A Vietnamese woman who stood trial for the assassination of North Korean leader Kim Jong-un’s half-brother was freed from prison yesterday, bringing down the final curtain on a dramatic and often bizarre two-year murder mystery.
Kim Jong-nam died after having his face smeared with a banned nerve agent as he waited at Kuala Lumpur International Airport in February 2017.
Doan Thi Huong from Vietnam and Indonesian Siti Aisyah were arrested after being spotted on CCTV approaching Kim Jong-nam, but they denied murder.
Photo: EPA-EFE
The women said they were tricked into carrying out the hit by North Korean agents who said it was a reality TV show prank, and fled Malaysia after the killing.
They went on trial, but in March prosecutors dropped the murder charge against Aisyah after diplomatic pressure.

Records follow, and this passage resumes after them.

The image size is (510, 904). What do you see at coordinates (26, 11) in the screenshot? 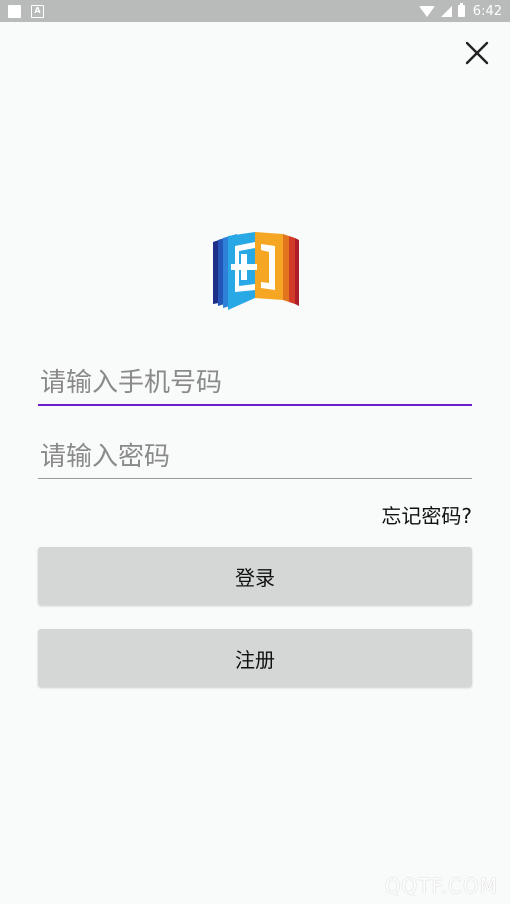
I see `status-left: A` at bounding box center [26, 11].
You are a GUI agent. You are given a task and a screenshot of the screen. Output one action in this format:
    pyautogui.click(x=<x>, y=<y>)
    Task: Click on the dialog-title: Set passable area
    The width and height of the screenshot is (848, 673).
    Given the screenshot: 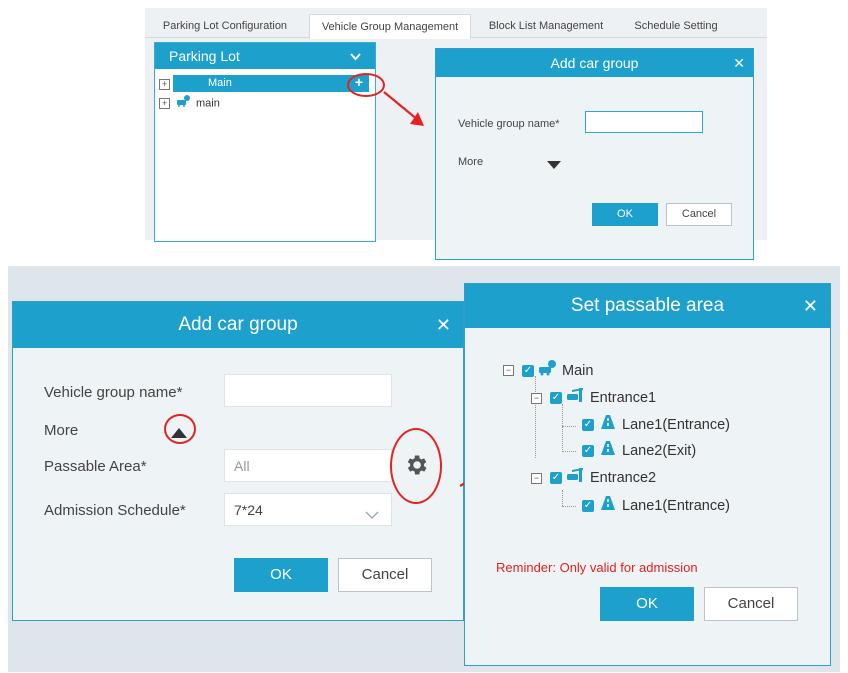 What is the action you would take?
    pyautogui.click(x=648, y=306)
    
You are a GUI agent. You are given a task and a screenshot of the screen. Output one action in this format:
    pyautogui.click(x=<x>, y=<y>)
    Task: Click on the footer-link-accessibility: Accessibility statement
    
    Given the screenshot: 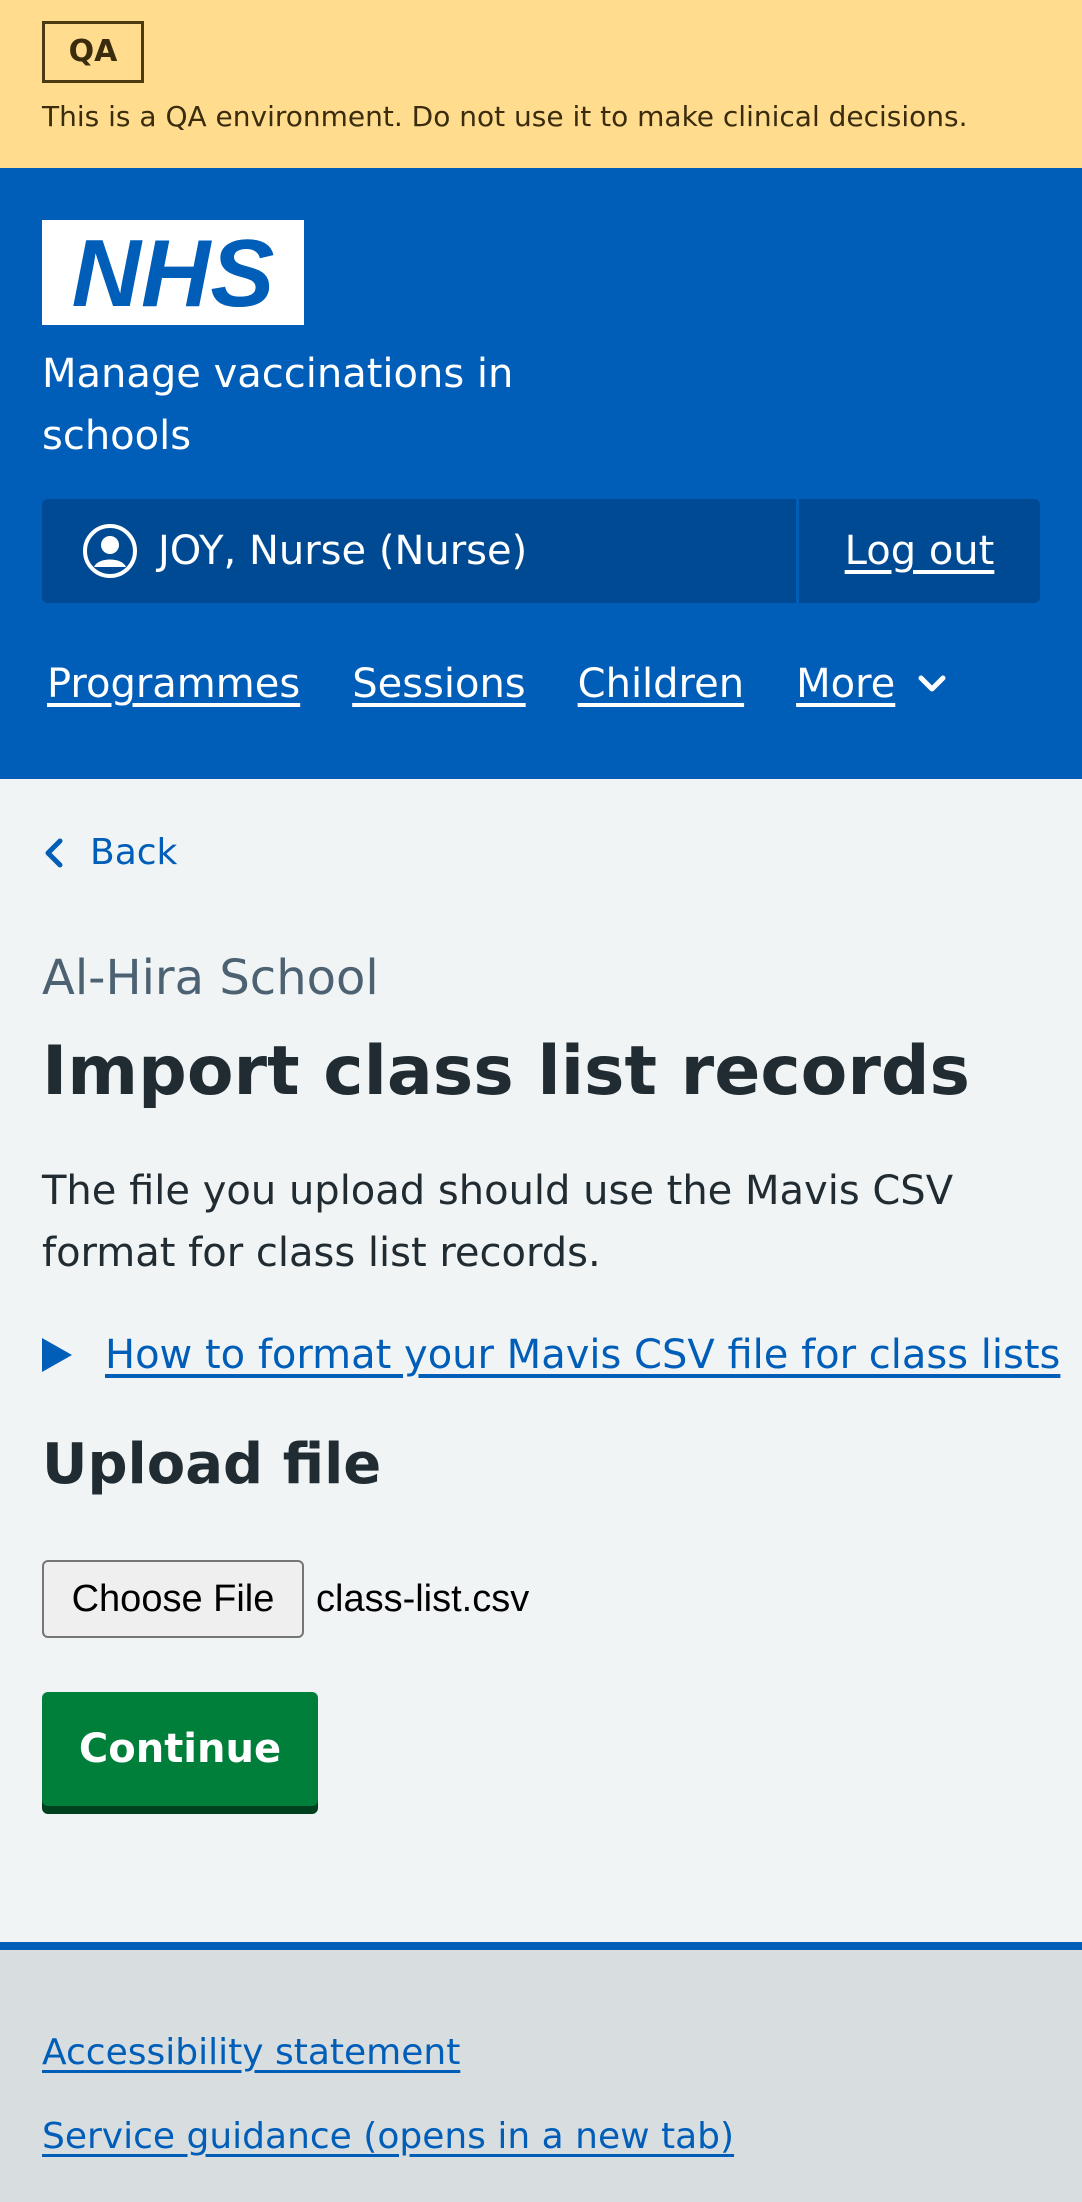 What is the action you would take?
    pyautogui.click(x=251, y=2052)
    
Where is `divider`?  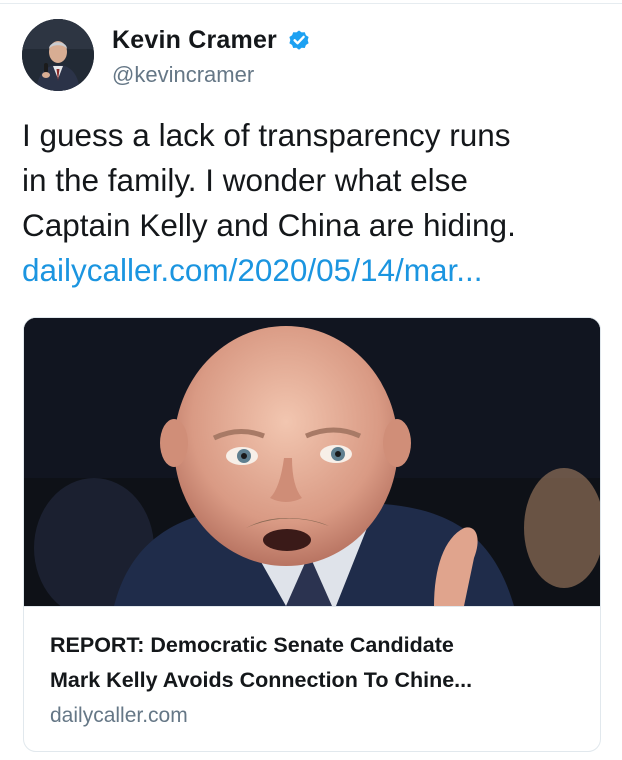 divider is located at coordinates (311, 4).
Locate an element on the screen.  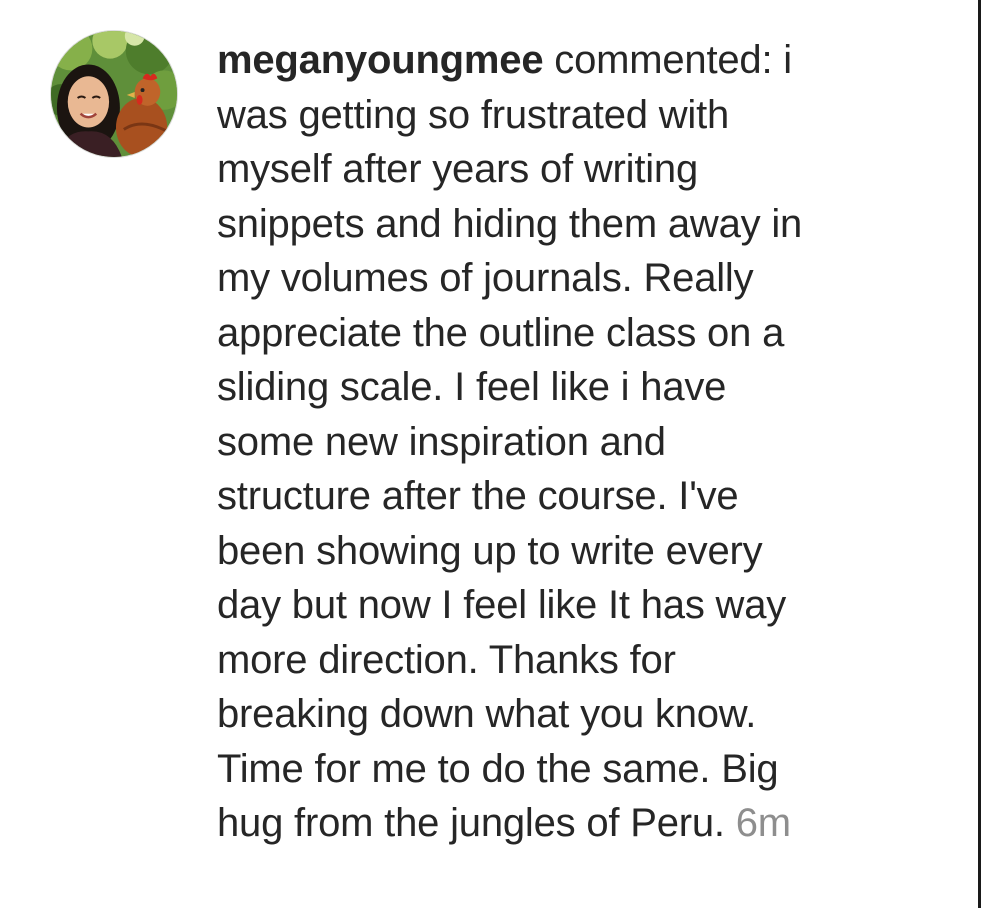
comment-timestamp: 6m is located at coordinates (764, 823).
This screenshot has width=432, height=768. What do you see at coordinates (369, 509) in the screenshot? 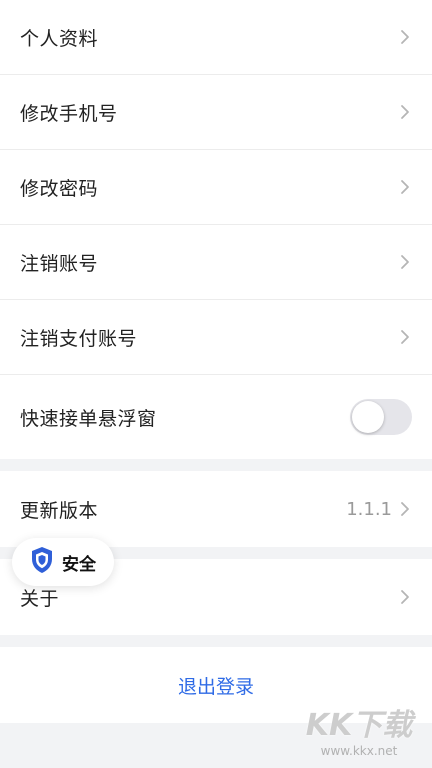
I see `version-value: 1.1.1` at bounding box center [369, 509].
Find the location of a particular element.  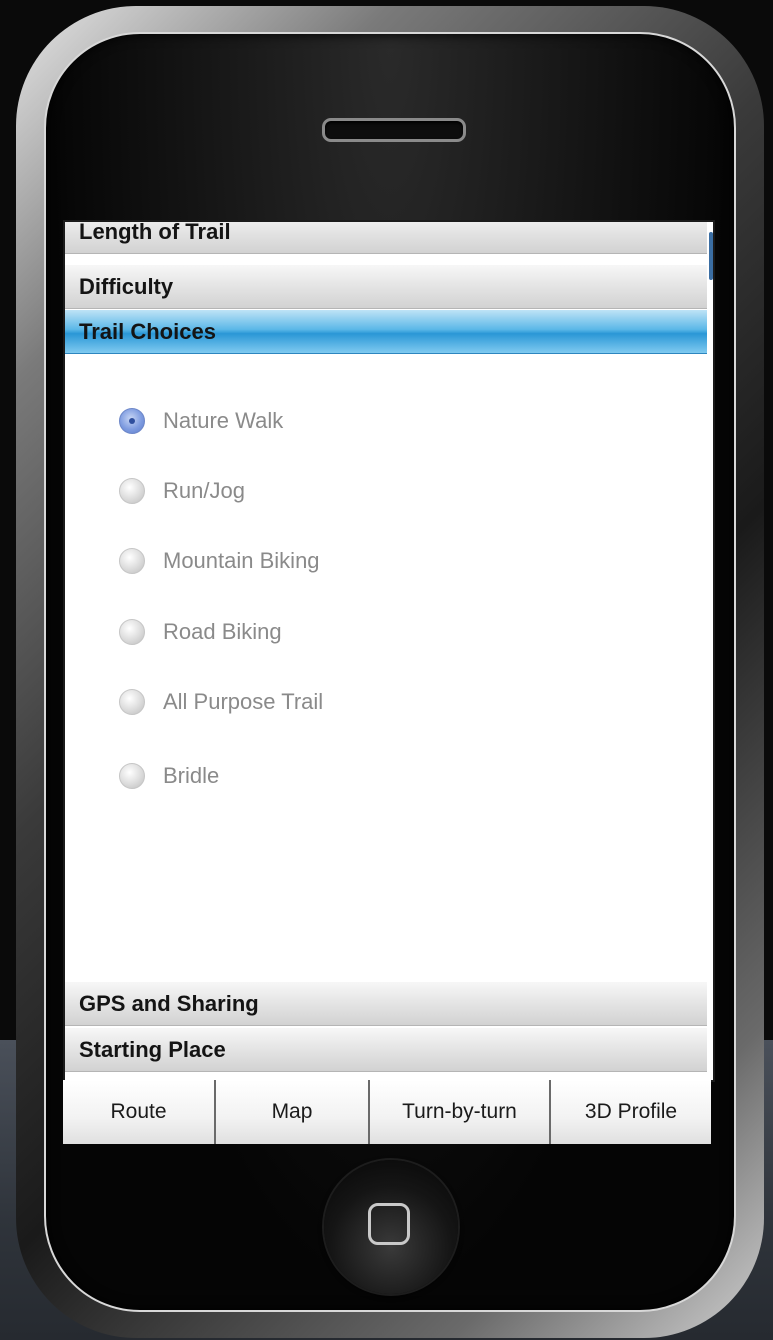

radio-option-nature-walk: Nature Walk is located at coordinates (201, 421).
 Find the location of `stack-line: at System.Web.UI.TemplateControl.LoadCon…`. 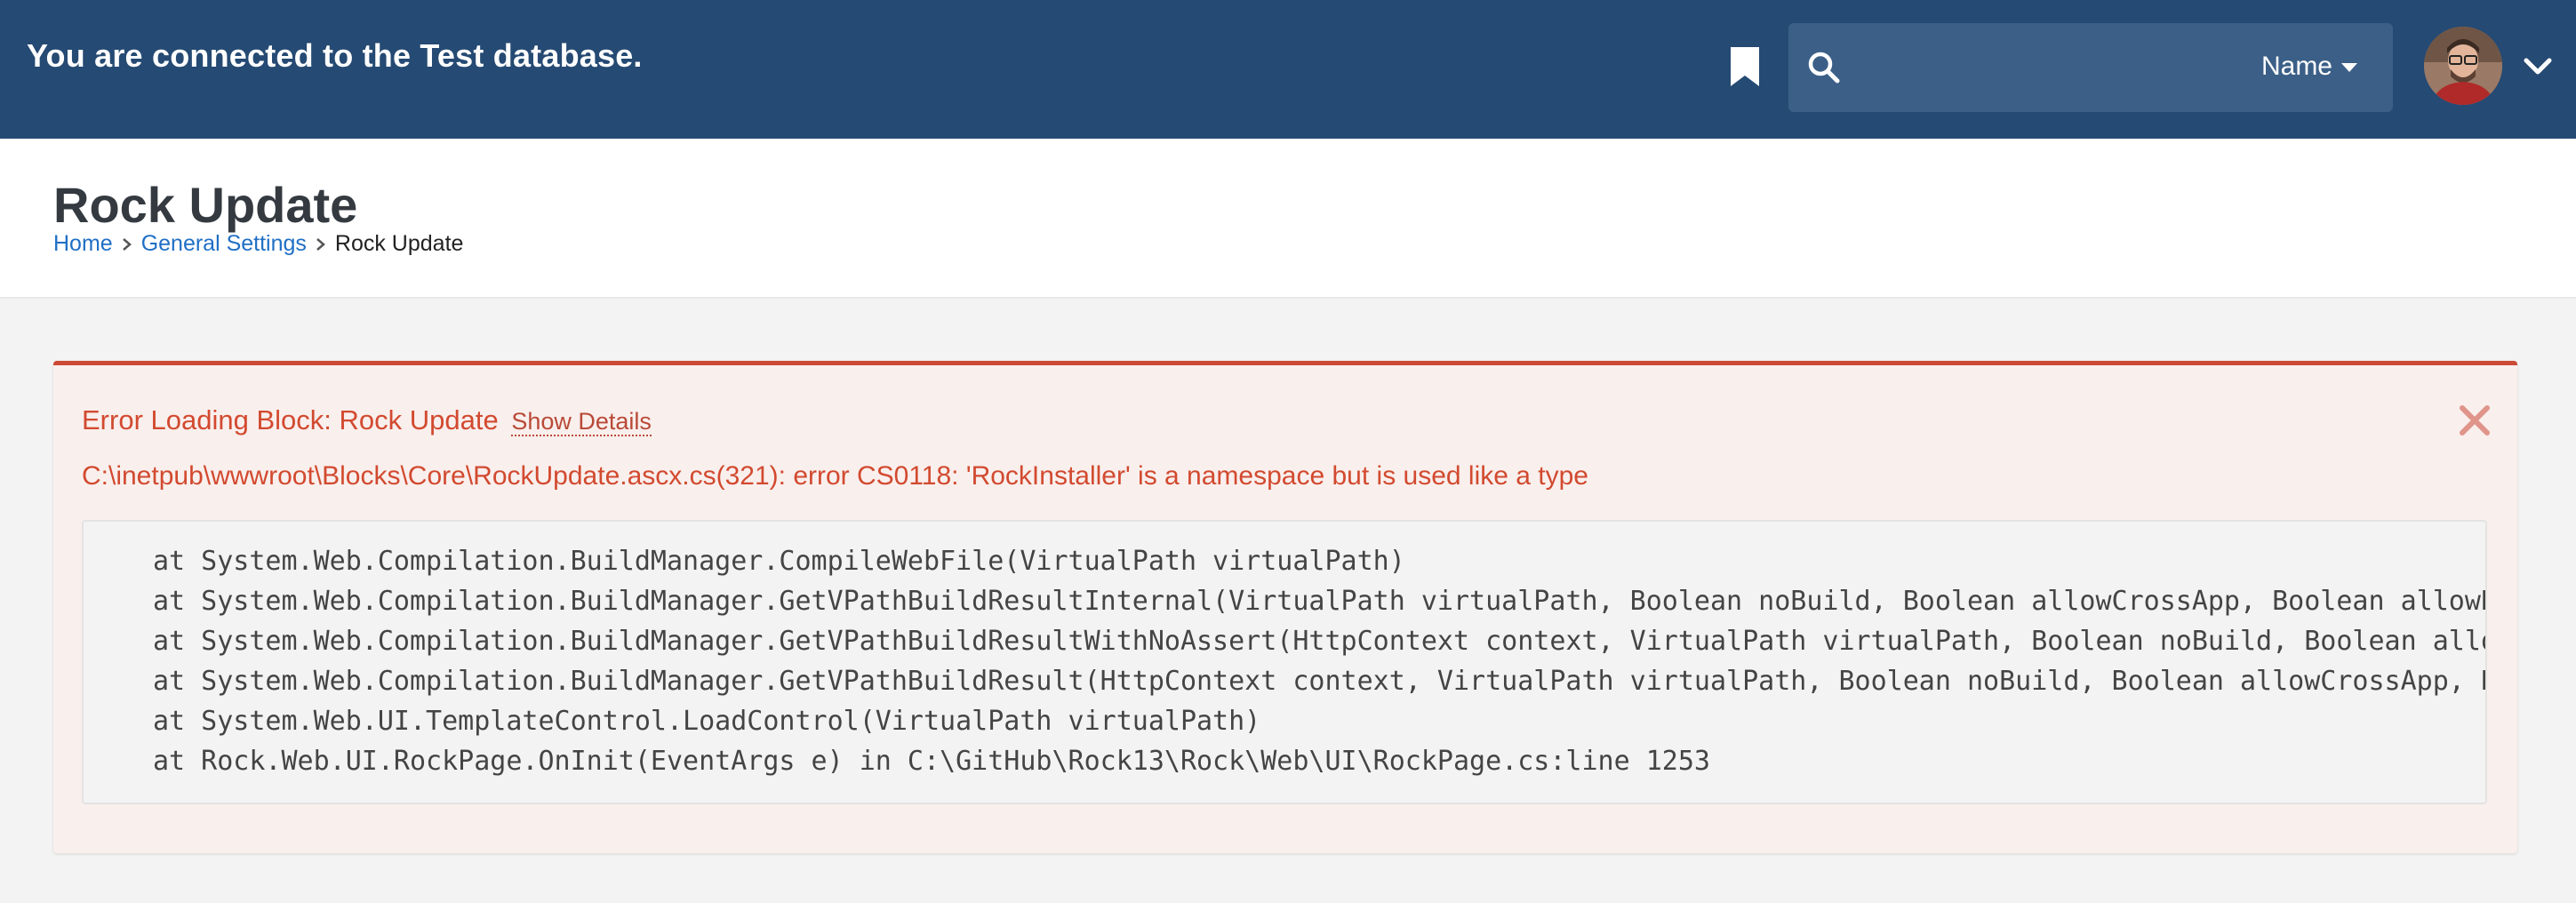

Then last month, they withdrew murder charges against Huong, who pleaded guilty to a count of “causing injury” and was told she would be released this month at the end of her sentence.
More than two years after her arrest, the 30-year-old was freed from prison in the early morning, racing past journalists in a van with heavily tinted windows.
“I’m very happy, thank you all a lot,” Huong said in a message read by her lawyers.
She went to an immigration office in the afternoon and was due to fly to Vietnam, where she is to be reunited with her family.
No one else is in custody over the murder and those behind the plot are unlikely to ever be punished.
“The assassins have not been brought to justice,” said Huong’s lawyer, Hisyam Teh Poh Teik, adding that the women’s legal teams consistently argued that four North Koreans who fled Malaysia after the killing, and were charged in absentia, were the real murderers.